**The request**. Set down the records word for word, starting at the line that contains "Image resolution: width=500" and ending at the line that contains "This screenshot has width=1894, height=1080.", with both of those lines included. Leave the pictures out of your answer.

**Stored records**.
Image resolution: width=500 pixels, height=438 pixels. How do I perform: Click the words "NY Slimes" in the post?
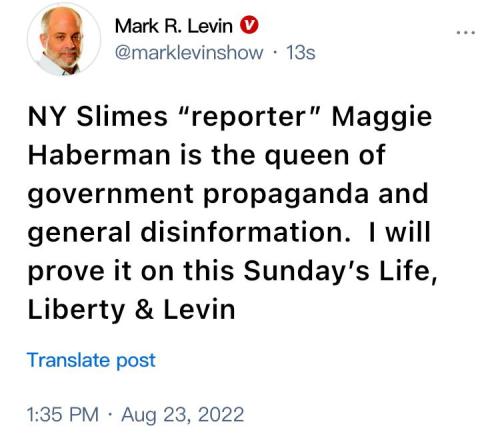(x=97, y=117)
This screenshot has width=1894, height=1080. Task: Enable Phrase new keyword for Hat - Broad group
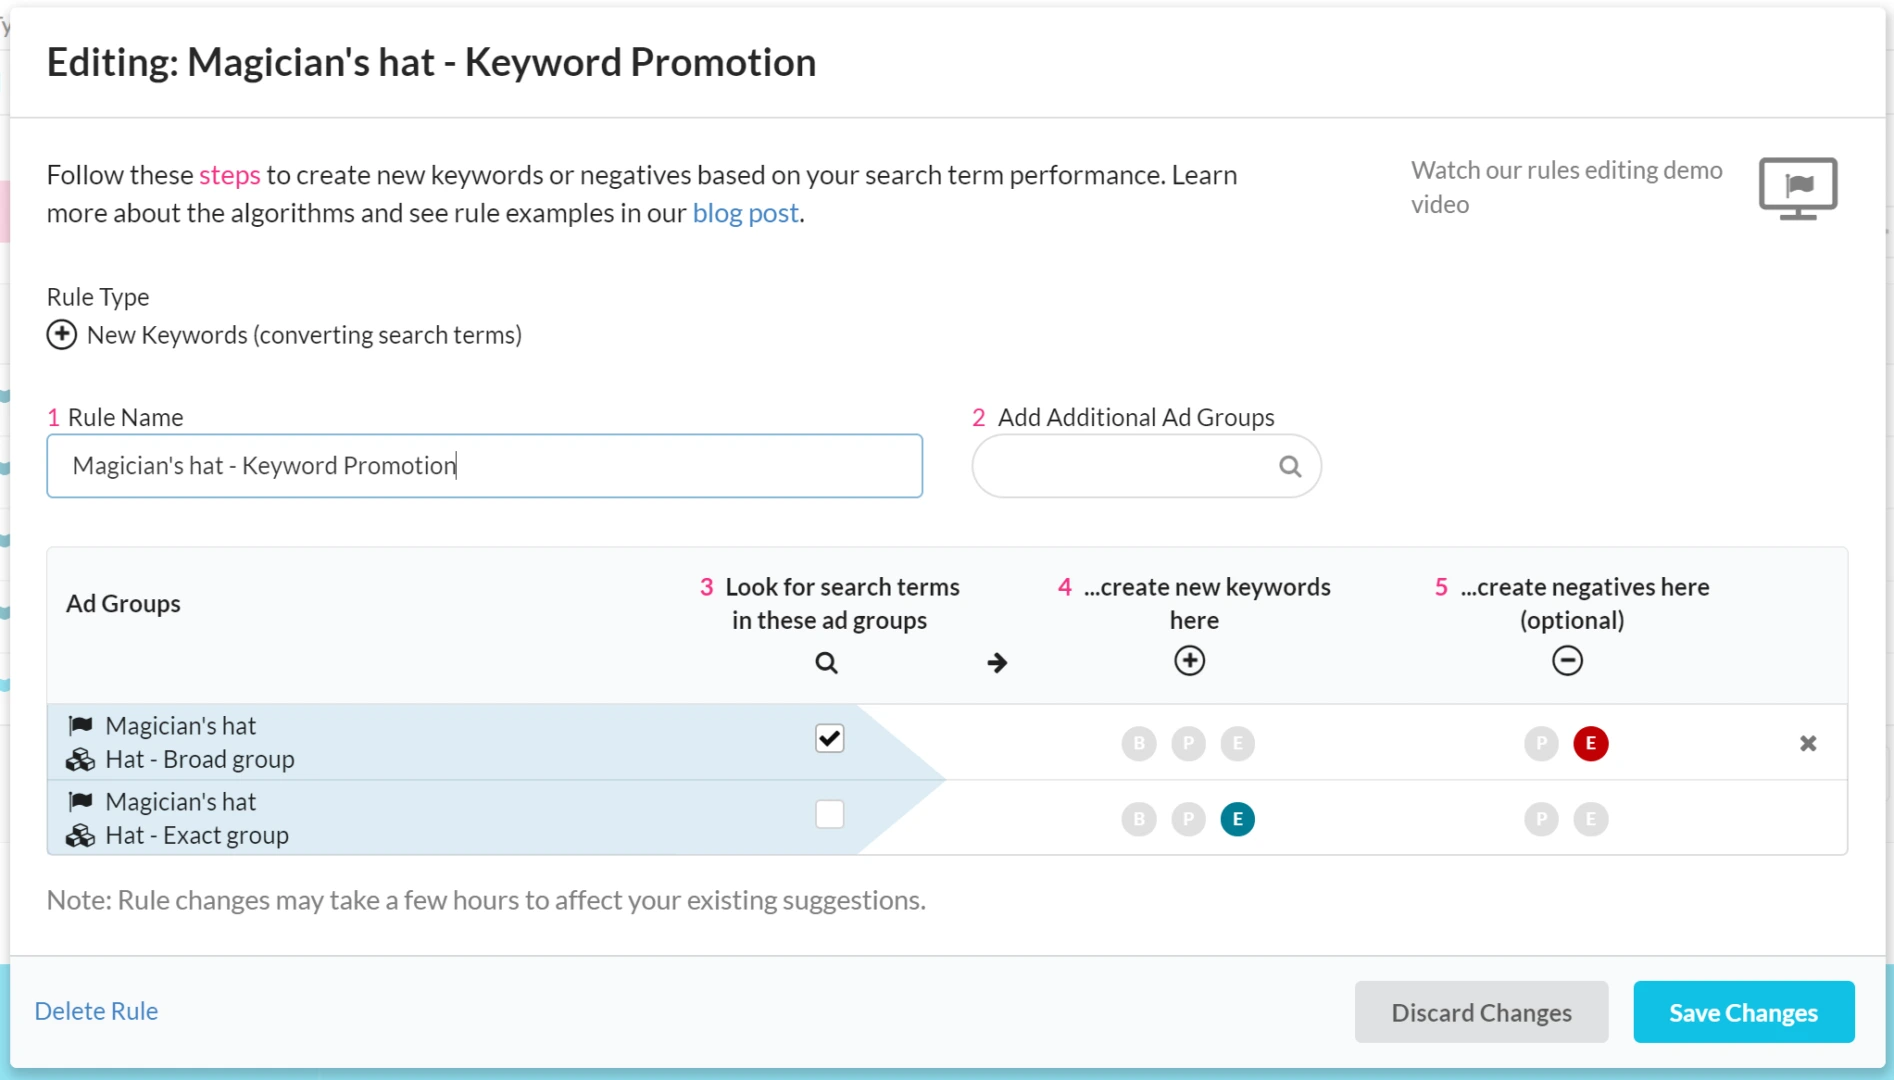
* * *
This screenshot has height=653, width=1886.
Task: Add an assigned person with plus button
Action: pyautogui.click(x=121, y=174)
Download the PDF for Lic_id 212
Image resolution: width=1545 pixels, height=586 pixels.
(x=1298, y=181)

**Solution to this problem**.
Image resolution: width=500 pixels, height=438 pixels. How do I perform: Click the words "NY Slimes" in the post?
(x=97, y=117)
This screenshot has width=1894, height=1080. Task: Enable Phrase new keyword for Hat - Broad group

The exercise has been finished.